Of Parnell, Hume wrote ('Essays', 1770, i. 244) that 'after the
fiftieth reading; [he] is as fresh as at the first. ' But Gray
(speaking -- it should be explained -- of a dubious volume of
his posthumous works) said: 'Parnell is the dung-hill of Irish
Grub Street' (Gosse's Gray's 'Works', 1884, ii. 372). Meanwhile,
it is his fate to-day to be mainly remembered by three words
(not always attributed to him) in a couplet from what Johnson
styled 'perhaps the meanest' of his performances, the 'Elegy --
to an Old Beauty':--
And all that's madly wild, or oddly gay,
We call it only 'pretty Fanny's way'.
THE CLOWN'S REPLY.
This, though dated 'Edinburgh 1753,' was first printed in 'Poems
and Plays', 1777, p. 79.
l. 1. -----
"John Trott" is a name for a clown or commonplace
character. Miss Burney ('Diary', 1904, i. 222) says of Dr.
Delap:-- 'As to his person and appearance, they are much in the
'John-trot' style. ' Foote, Chesterfield, and Walpole use the
phrase; Fielding Scotticizes it into 'John Trott-Plaid, Esq. ';
and Bolingbroke employs it as a pseudonym.
l. 6. -----
"I shall ne'er see your graces". 'I shall never see a
Goose again without thinking on Mr. 'Neverout',' -- says the
'brilliant Miss Notable' in Swift's 'Polite Conversation', 1738,
p. 156.
EPITAPH ON EDWARD PURDON.
The occasion of this quatrain, first published as Goldsmith's* in 'Poems
and Plays', 1777, p. 79, is to be found in Forster's 'Life and Times of
Oliver Goldsmith', 1871, ii. 60. Purdon died on March 27, 1767
('Gentleman's Magazine', April, 1767, p. 192). '"Dr. Goldsmith made this
epitaph," says William Ballantyne [the author of 'Mackliniana'], "in his
way from his chambers in the Temple to the Wednesday evening's club at
the Globe. 'I think he will never come back', I believe he said. I was
sitting by him, and he repeated it more than twice. 'I think he will
never come back. "' Purdon had been at Trinity College, Dublin, with
Goldsmith; he had subsequently been a foot soldier; ultimately he became
a 'bookseller's hack. ' He wrote an anonymous letter to Garrick in 1759,
and translated the 'Henriade' of Voltaire. This translation Goldsmith is
supposed to have revised, and his own life of Voltaire was to have
accompanied it, though finally the Memoir and Translation seem to have
appeared separately. (Cf. prefatory note to 'Memoirs of M. de Voltaire'
in Gibbs's 'Works of Oliver Goldsmith', 1885, iv. 2. )
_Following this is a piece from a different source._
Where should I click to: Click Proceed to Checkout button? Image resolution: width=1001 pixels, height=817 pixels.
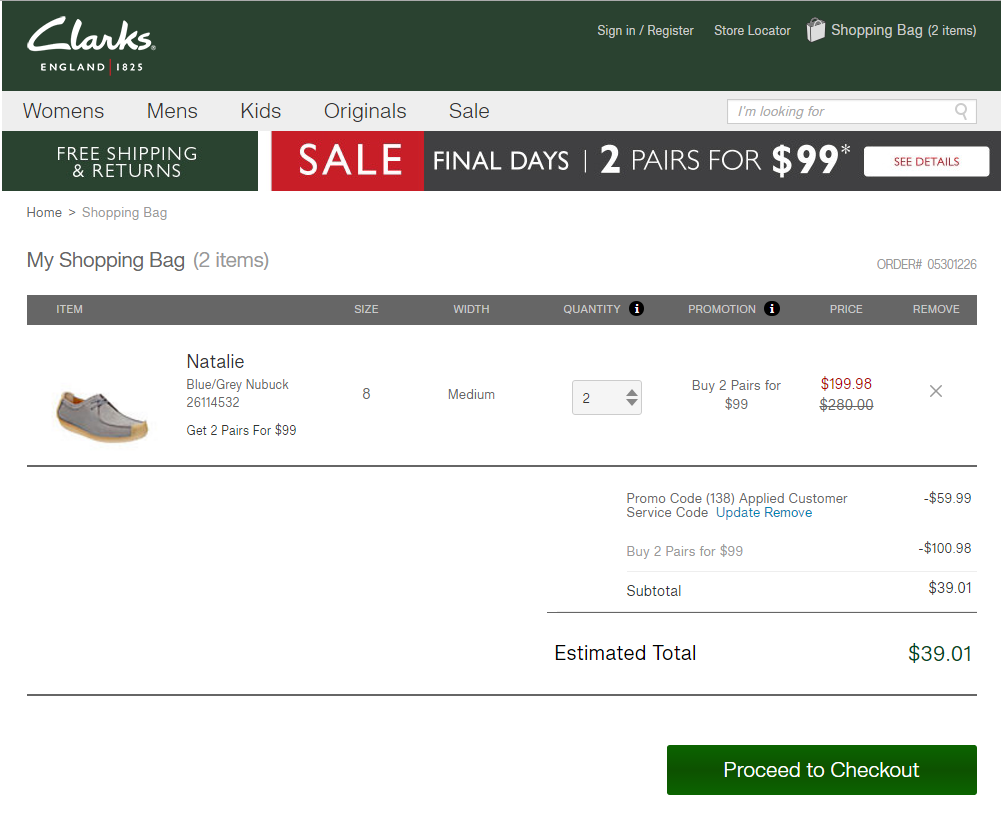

[footnote] *It had previously appeared as an extempore by a
correspondent in the 'Weekly Magazine', Edin. , August 12, 1773 ('Notes
and Queries', February 14, 1880).
Forster says further, in a note, 'The original. . . is the epitaph on "La
Mort du Sieur Etienne":--
Il est au bout de ses travaux,
Il a passe, le Sieur Etienne;
En ce monde il eut tant des maux
Qu'on ne croit pas qu'il revienne.
With this perhaps Goldsmith was familiar, and had therefore less scruple
in laying felonious hands on the epigram in the 'Miscellanies' (Swift,
xiii. 372):--
Well, then, poor G___ lies underground!
So there's an end of honest Jack.
So little justice here he found,
'Tis ten to one he'll ne'er come back. '
Mr. Forster's 'felonious hands' recalls a passage in Goldsmith's 'Life
of Parnell', 1770, in which, although himself an habitual sinner in this
way, he comments gravely upon the practice of plagiarism:-- 'It was the
fashion with the wits of the last age, to conceal the places from whence
they took their hints or their subjects. A trifling acknowledgment would
have made that lawful prize, which may now be considered as plunder' (p.
xxxii).
EPILOGUE FOR LEE LEWES'S BENEFIT.
This benefit took place at Covent Garden on May 7, 1773, the pieces
performed being Rowe's 'Lady Jane Grey', and a popular pantomimic
after-piece by Theobald, called 'Harlequin Sorcerer', Charles Lee Lewes
(1740-1803) was the original 'Young Marlow' of 'She Stoops to Conquer'.
When that part was thrown up by 'Gentleman' Smith, Shuter, the 'Mr.
Hardcastle' of the comedy, suggested Lewes, who was the harlequin of the
theatre, as a substitute, and the choice proved an admirable one.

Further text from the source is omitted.